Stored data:
★ ★ ★ ★

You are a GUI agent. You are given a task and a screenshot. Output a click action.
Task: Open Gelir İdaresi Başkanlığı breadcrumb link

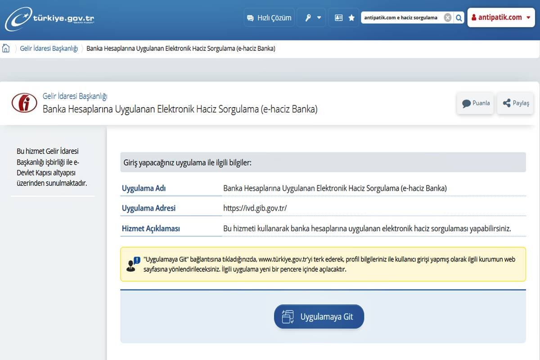(x=49, y=49)
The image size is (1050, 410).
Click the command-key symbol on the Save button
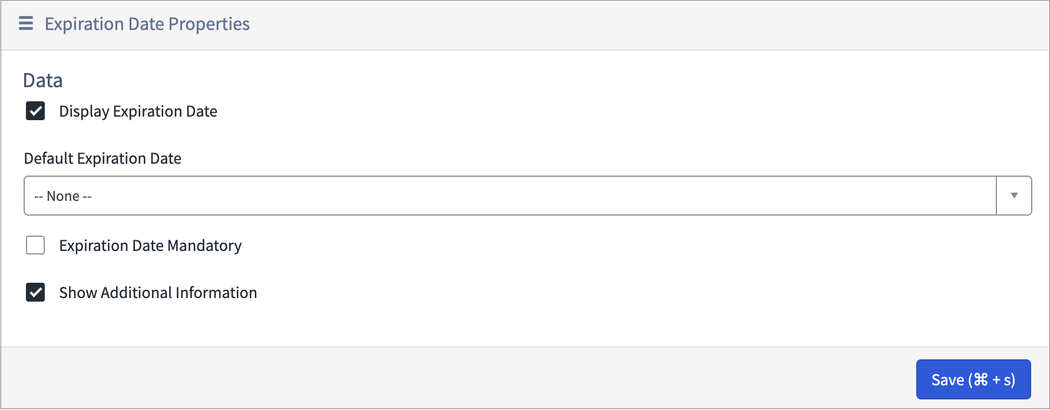pyautogui.click(x=980, y=380)
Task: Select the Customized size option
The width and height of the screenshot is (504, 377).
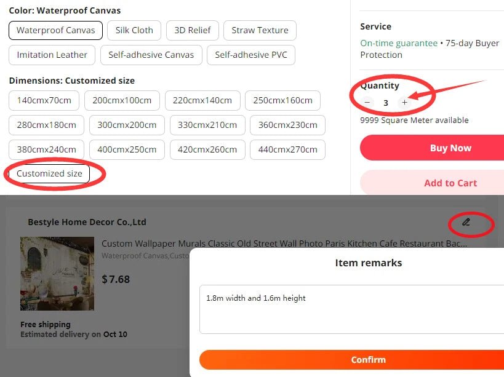Action: [48, 174]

★ ★ ★ ★

What the task requires:
Starting at the line that contains "Task: Select the Customized size option", write out every line through the end of the entries above exactly, and omit the pictures.

Solution for this task:
Task: Select the Customized size option
The width and height of the screenshot is (504, 377).
Action: [48, 174]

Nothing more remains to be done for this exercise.